Dataset entries:
- - - - - - -

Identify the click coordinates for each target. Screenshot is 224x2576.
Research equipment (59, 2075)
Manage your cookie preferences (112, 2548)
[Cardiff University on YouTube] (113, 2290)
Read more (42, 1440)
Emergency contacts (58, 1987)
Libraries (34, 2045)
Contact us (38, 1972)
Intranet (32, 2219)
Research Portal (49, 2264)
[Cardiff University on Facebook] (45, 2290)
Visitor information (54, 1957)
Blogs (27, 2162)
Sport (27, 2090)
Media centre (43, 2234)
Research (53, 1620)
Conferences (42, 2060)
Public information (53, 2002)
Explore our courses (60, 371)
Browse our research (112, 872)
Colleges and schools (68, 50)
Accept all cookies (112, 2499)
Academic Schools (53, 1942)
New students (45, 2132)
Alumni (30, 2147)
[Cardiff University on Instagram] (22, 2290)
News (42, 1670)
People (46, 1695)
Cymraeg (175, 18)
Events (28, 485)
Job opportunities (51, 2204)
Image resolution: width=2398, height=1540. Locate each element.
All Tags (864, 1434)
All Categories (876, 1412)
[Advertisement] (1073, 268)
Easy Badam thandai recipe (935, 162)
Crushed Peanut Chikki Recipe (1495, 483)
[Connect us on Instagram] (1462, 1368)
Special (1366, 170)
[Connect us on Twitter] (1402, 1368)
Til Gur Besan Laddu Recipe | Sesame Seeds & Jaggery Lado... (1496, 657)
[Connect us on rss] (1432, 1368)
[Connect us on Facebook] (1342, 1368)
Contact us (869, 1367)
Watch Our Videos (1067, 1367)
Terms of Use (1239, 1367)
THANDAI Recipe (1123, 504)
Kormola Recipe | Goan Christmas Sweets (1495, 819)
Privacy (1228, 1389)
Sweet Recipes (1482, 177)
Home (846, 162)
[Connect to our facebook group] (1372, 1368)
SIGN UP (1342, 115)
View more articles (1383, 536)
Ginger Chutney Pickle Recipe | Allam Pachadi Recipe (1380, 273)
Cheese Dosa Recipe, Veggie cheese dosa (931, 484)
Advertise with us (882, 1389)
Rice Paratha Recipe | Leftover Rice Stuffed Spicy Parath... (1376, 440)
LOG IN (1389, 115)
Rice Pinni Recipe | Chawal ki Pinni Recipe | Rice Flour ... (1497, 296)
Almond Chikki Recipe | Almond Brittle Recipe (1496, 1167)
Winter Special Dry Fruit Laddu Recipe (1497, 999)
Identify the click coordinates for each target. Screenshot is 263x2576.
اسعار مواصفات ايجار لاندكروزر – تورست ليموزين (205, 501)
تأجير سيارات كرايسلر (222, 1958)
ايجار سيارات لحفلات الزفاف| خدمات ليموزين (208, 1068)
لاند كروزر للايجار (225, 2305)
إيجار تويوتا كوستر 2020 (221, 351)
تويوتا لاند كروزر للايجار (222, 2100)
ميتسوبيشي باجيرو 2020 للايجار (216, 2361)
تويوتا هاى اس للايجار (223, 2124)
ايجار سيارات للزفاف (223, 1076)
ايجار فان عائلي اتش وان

- - - - - - -

What is being asked:
Filter the data above down to lines with the word "click", and copy them.

Result of the exercise:
Identify the click coordinates for each target. Screenshot is 224x2576.
Identify the click coordinates for each target. Screenshot is 263x2576.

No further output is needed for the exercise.